**Listed records:**
::::

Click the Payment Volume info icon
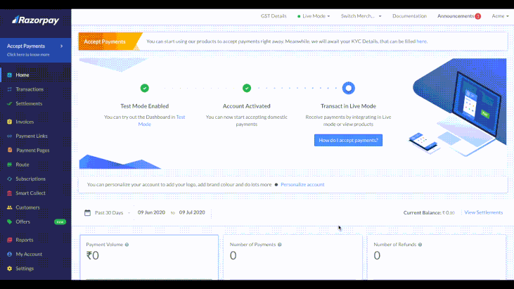Viewport: 514px width, 289px height. (x=127, y=245)
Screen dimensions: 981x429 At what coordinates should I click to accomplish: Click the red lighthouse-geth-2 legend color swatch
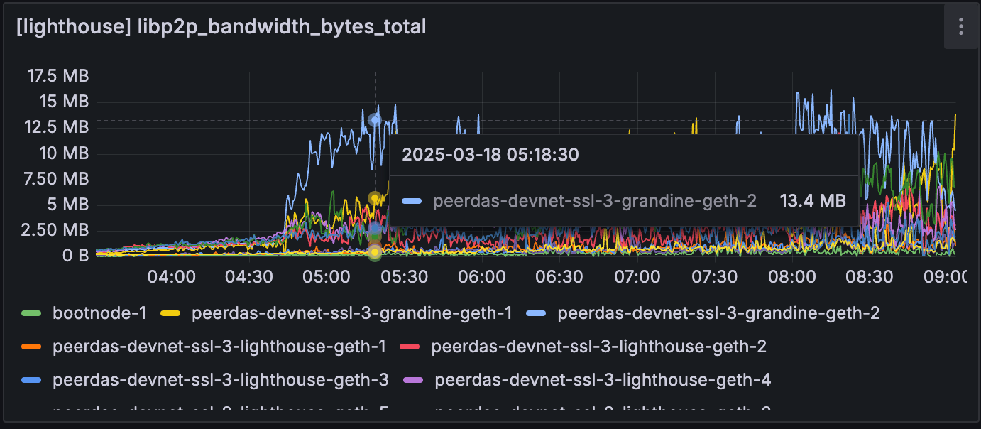pyautogui.click(x=410, y=347)
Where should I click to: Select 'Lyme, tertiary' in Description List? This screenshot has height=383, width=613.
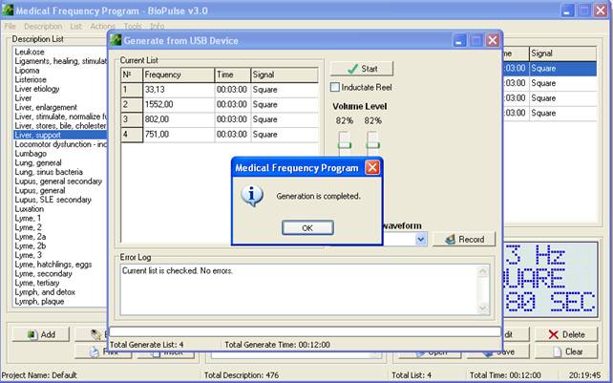point(39,282)
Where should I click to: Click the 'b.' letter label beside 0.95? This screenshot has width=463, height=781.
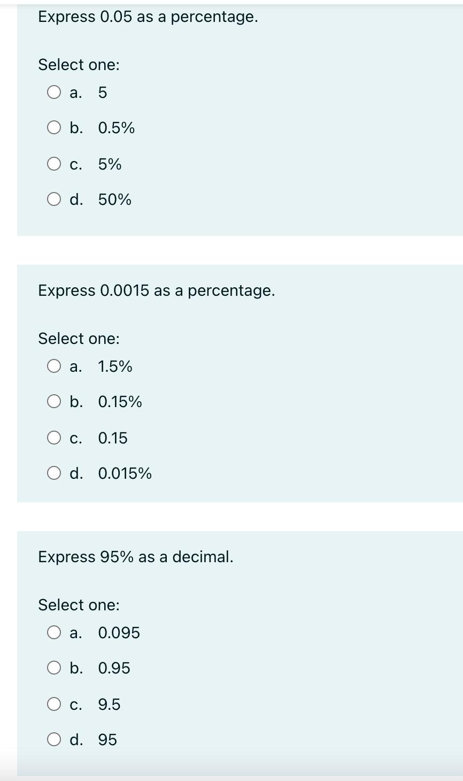(76, 668)
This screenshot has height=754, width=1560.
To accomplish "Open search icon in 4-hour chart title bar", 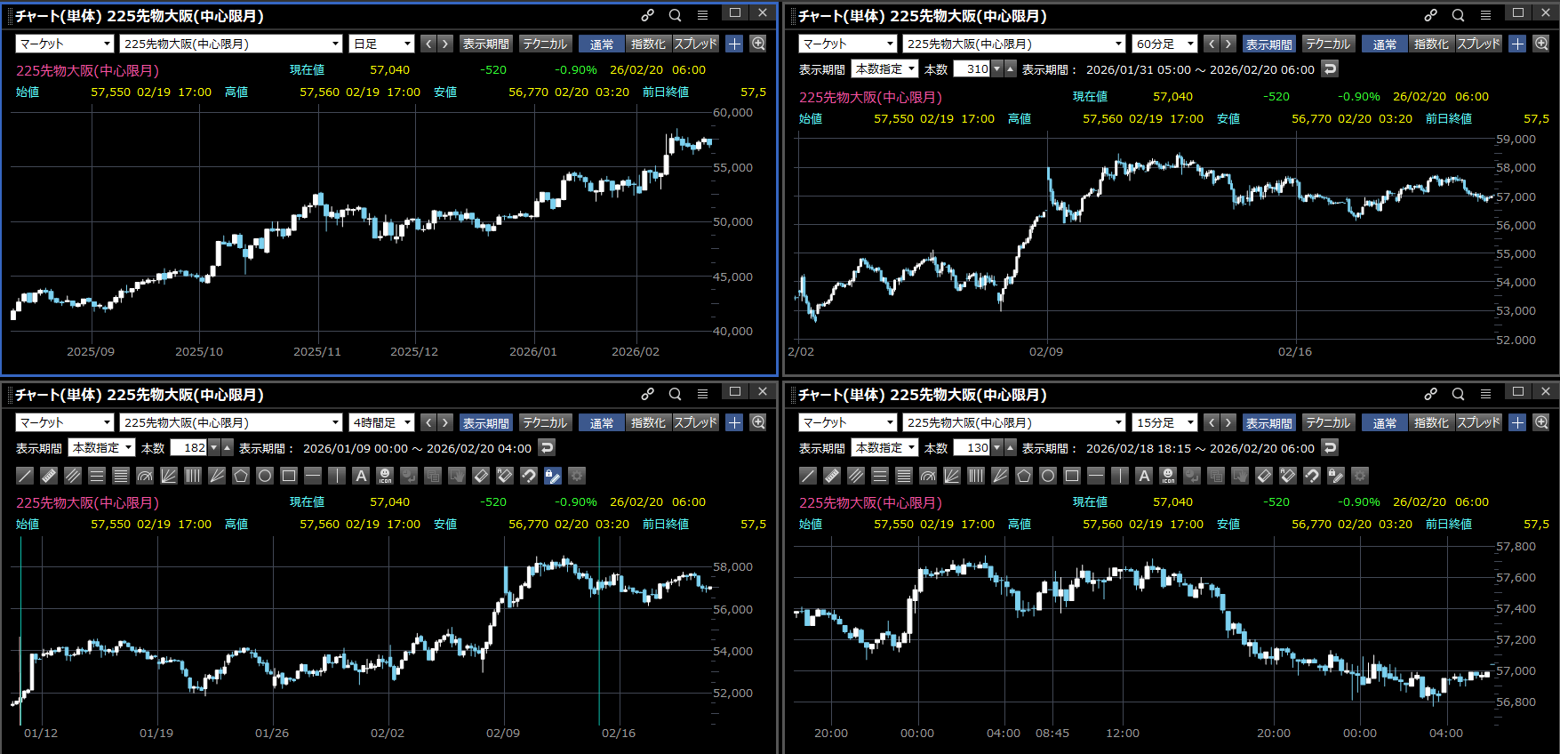I will click(676, 394).
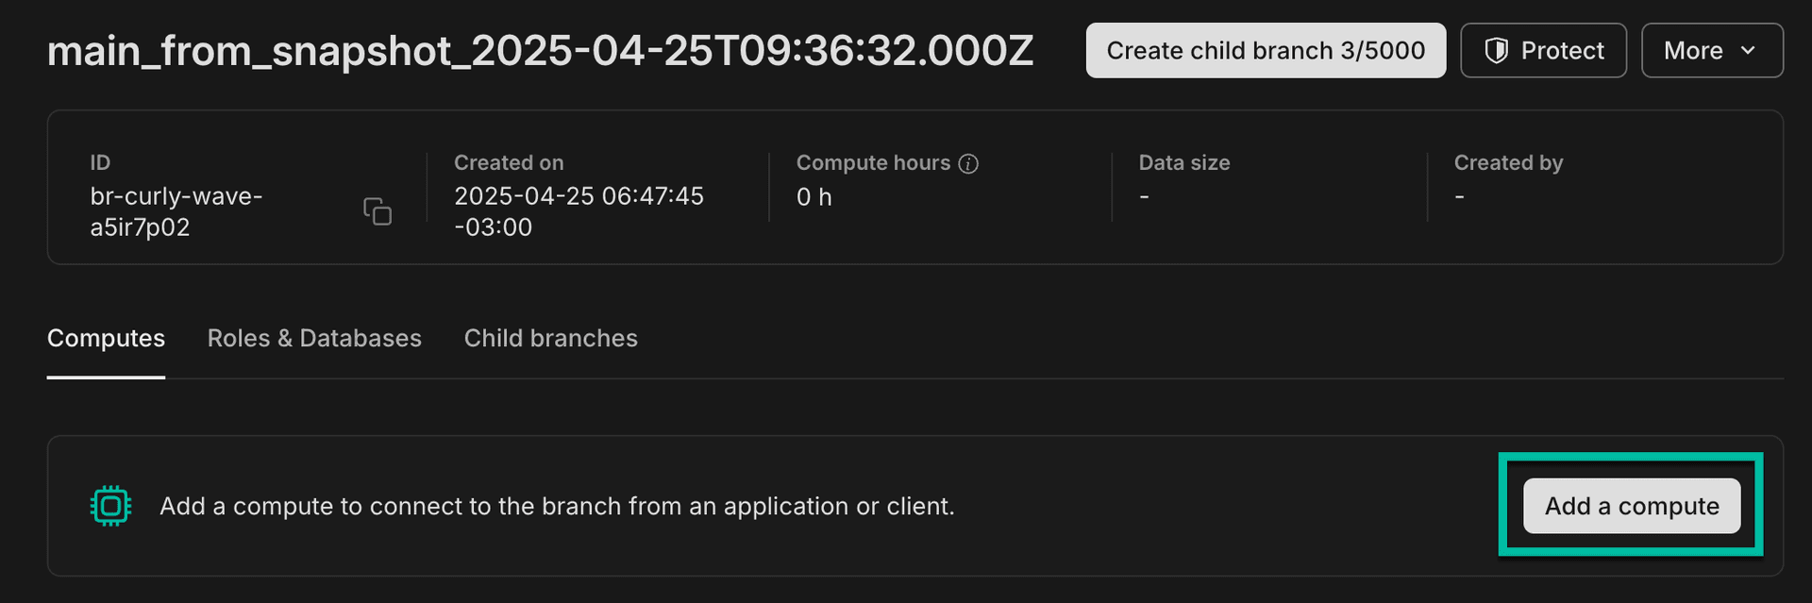Click the Compute hours label
This screenshot has width=1812, height=603.
tap(873, 163)
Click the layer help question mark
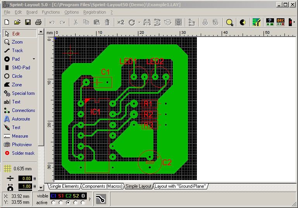 (x=90, y=199)
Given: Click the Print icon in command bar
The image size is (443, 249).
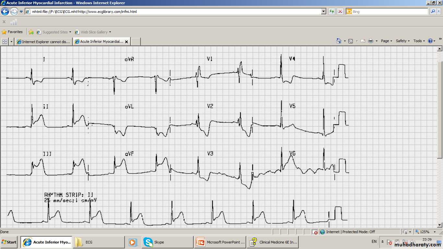Looking at the screenshot, I should click(371, 41).
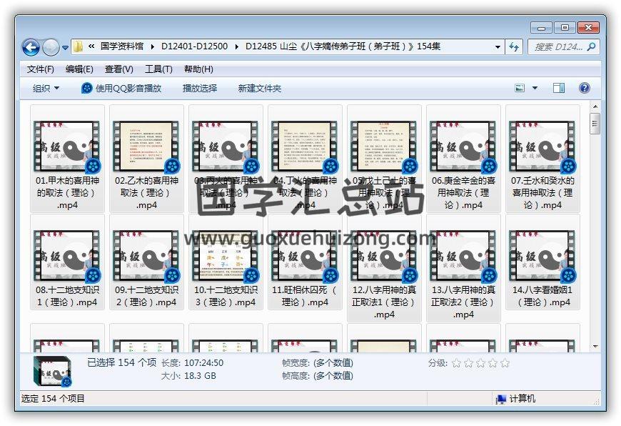The height and width of the screenshot is (426, 621).
Task: Select the 14.八字看婚姻1 video file
Action: click(542, 255)
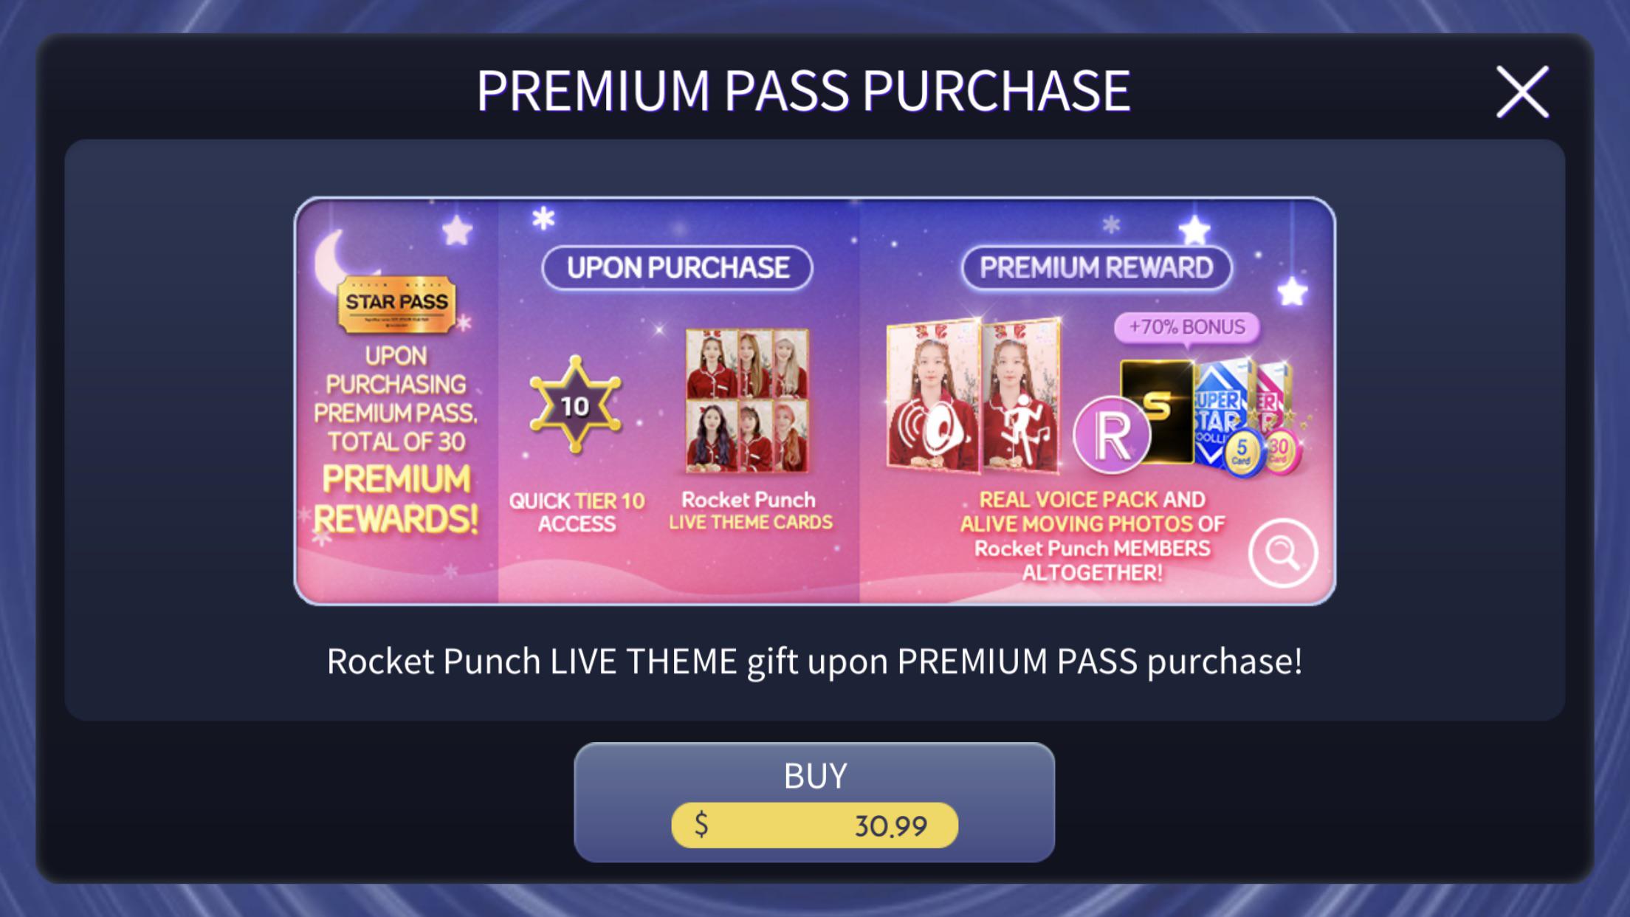Image resolution: width=1630 pixels, height=917 pixels.
Task: Tap the gold STAR PASS ticket icon
Action: click(396, 303)
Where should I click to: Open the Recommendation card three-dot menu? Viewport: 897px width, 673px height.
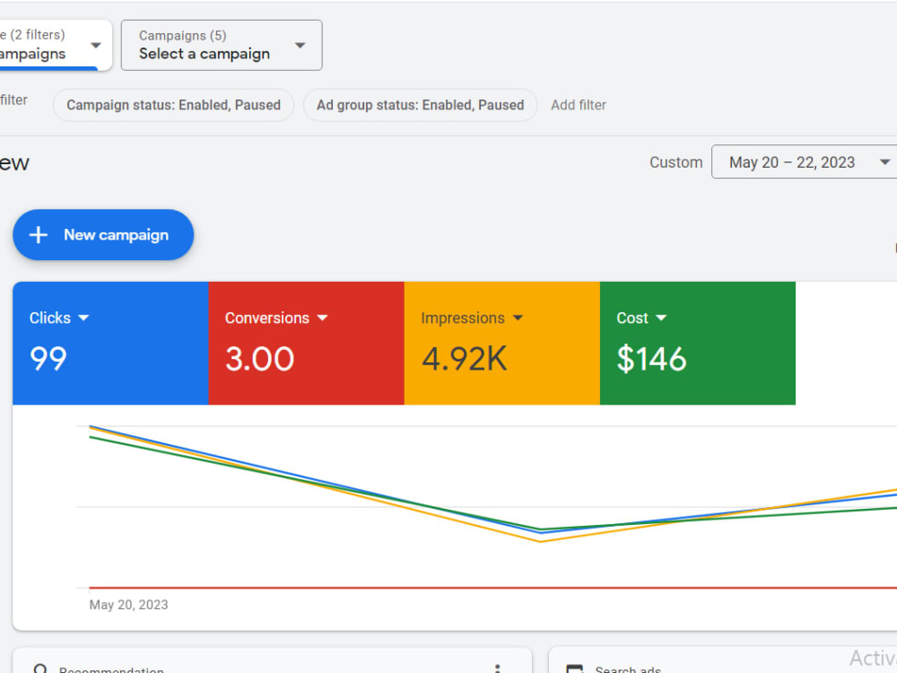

::::

Repeat exactly the lines above, from the line that contains "Click the layer help question mark" down through the line that contains "Given: Click the Print icon in command bar". Include both of those lines and none of the pictures.

Click the layer help question mark
 (x=90, y=199)
Given: Click the Print icon in command bar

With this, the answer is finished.